Render everything from the start of the records down to and including the line containing "will [188, 295]." as a numbered list, skipping any blank lines.

**EXERCISE MATERIAL:**
- - -
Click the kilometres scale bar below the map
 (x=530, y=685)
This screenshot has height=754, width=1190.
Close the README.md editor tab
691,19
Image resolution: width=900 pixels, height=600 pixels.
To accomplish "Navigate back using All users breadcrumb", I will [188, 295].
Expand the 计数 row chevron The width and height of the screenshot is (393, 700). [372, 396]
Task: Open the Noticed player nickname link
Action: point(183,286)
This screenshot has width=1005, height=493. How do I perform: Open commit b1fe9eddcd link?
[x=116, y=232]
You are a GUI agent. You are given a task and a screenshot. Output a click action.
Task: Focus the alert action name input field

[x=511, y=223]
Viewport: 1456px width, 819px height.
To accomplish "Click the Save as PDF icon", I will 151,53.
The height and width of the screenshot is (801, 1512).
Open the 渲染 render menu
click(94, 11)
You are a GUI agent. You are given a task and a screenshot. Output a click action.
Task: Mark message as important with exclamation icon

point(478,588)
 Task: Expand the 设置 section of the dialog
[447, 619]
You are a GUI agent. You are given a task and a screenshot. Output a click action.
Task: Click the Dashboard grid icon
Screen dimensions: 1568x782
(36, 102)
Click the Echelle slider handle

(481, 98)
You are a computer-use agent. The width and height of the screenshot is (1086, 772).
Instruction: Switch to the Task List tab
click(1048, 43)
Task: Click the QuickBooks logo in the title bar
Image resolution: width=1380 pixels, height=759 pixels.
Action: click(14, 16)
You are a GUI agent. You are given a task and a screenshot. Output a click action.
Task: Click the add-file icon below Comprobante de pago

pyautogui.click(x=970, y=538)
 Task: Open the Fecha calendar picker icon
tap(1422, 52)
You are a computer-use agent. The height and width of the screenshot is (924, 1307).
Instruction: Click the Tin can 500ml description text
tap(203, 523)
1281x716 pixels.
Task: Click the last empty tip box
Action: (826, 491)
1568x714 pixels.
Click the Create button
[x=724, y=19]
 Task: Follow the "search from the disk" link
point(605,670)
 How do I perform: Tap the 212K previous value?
- - -
**FULL ANSWER:**
1. Click the kilometres scale bar below the map
2.  (x=530, y=685)
3. This screenshot has height=754, width=1190.
4. Close the README.md editor tab
5. 691,19
6. Image resolution: width=900 pixels, height=600 pixels.
7. To accomplish "Navigate back using All users breadcrumb", I will [188, 295].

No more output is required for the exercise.